Of the securities showing abnormal P/E ratios, the EPS of Desh Garments declined 50 per cent year-on-year to Tk 0.13 for the quarter ended in September.
During the same period, its peer Square Textiles' earnings per share dropped 17 per cent to Tk 1.91.
Based on the latest figures, Desh garments' P/E ratio is 275.58 while Square Textiles' 8.84.
Similarly, the P/E ratio of Monno Ceramic Industries stands at 766.88 based on its latest financial data. On the other hand, RAK Ceramics P/E ratio is 24.94.
The EPS of the latter fell 37 per cent year-on-year to Tk 0.29 for the quarter through September whereas the former's declined 81 per cent for the same period.
The P/E ratio shows what the market is willing to pay today for a stock weighing its past or future earnings.
Md. Moniruzzaman, managing director of IDLC Investments, said that if the P/E ratio of a company was 10, it was assumed that the payback period of an investment would be 10 years.
A company can also be traded at a higher P/E ratio for its bright future prospects, established brand image, and reliable business model, he said, adding that "Amazon was traded at a P/E ratio of 700 because of its reliable business model and investors' forecasts."
However, without the relevant growth factors an abnormal hike in P/E ratio does not offer any explanation.
Peter Lynch, author of a book titled 'One Up On Wall Street', said, "The P/E ratio of any company that's fairly priced will equal its growth rate.
"If the P/E ratio of Coca-Cola is 15, you would expect the company to be growing at 15 per cent a year…. But if the P/E ratio is less than the growth rate, you may found yourself a bargain".

▸ Problem statement:
Quote the P/E ratio passage word for word between "The EPS of the" and "offer any explanation.", inclusive. Work only from the P/E ratio passage.

▸ Data extract:
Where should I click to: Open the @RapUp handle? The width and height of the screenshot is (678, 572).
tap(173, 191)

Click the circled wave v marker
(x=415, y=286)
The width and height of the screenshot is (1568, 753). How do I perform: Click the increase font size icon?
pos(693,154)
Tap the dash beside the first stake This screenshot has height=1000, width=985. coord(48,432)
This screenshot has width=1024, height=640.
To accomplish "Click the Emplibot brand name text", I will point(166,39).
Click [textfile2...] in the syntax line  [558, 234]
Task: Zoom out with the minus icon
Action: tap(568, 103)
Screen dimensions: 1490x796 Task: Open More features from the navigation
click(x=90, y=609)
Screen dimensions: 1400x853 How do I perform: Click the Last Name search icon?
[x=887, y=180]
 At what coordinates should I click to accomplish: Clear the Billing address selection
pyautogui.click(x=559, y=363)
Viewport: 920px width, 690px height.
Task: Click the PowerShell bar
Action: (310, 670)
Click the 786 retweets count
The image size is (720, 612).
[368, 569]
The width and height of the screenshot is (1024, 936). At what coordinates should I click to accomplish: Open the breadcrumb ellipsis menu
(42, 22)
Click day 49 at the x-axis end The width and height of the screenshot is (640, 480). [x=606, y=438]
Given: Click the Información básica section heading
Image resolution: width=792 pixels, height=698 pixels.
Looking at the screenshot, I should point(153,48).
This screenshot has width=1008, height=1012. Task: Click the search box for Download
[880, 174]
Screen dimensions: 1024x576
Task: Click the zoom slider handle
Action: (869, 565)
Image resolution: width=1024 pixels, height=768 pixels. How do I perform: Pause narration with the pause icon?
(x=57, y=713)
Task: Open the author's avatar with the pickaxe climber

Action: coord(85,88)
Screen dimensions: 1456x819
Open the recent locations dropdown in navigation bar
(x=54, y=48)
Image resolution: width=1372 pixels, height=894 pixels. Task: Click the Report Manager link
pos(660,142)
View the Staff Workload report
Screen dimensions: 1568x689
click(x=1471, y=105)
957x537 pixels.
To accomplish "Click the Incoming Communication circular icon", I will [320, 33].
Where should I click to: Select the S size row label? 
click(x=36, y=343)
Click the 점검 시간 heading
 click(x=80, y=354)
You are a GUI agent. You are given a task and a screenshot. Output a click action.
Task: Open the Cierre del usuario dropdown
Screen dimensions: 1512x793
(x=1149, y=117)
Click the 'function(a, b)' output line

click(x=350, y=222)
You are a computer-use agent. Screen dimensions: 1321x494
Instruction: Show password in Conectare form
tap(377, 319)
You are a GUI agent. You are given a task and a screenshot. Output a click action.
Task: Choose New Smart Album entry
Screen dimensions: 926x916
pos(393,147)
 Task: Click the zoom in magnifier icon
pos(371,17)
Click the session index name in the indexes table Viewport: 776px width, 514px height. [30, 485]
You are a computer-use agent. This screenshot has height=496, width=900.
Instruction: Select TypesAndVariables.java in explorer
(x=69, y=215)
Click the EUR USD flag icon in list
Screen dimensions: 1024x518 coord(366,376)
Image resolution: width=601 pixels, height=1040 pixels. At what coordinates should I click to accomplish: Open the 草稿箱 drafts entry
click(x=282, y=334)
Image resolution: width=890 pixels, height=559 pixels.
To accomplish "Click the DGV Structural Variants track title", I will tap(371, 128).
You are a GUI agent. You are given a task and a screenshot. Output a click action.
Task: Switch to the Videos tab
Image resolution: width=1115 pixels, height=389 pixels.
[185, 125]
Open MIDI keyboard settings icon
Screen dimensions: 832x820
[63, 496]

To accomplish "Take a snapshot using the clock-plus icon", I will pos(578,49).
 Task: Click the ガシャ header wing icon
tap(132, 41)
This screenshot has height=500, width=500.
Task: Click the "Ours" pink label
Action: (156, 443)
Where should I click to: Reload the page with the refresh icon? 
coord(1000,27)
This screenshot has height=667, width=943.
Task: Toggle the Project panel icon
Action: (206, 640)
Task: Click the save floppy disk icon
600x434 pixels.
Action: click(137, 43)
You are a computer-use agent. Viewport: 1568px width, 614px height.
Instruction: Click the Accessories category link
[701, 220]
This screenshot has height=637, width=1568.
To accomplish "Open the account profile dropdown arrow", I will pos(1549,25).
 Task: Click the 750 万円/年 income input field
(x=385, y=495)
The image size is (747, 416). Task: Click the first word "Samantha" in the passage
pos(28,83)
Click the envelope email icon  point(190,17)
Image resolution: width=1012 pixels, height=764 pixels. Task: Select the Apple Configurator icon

▸ Response:
The EPS of the latter fell 37 per cent year-on-year to Tk 0.29 for the quarter through September whereas the former's declined 81 per cent for the same period.
The P/E ratio shows what the market is willing to pay today for a stock weighing its past or future earnings.
Md. Moniruzzaman, managing director of IDLC Investments, said that if the P/E ratio of a company was 10, it was assumed that the payback period of an investment would be 10 years.
A company can also be traded at a higher P/E ratio for its bright future prospects, established brand image, and reliable business model, he said, adding that "Amazon was traded at a P/E ratio of 700 because of its reliable business model and investors' forecasts."
However, without the relevant growth factors an abnormal hike in P/E ratio does not offer any explanation.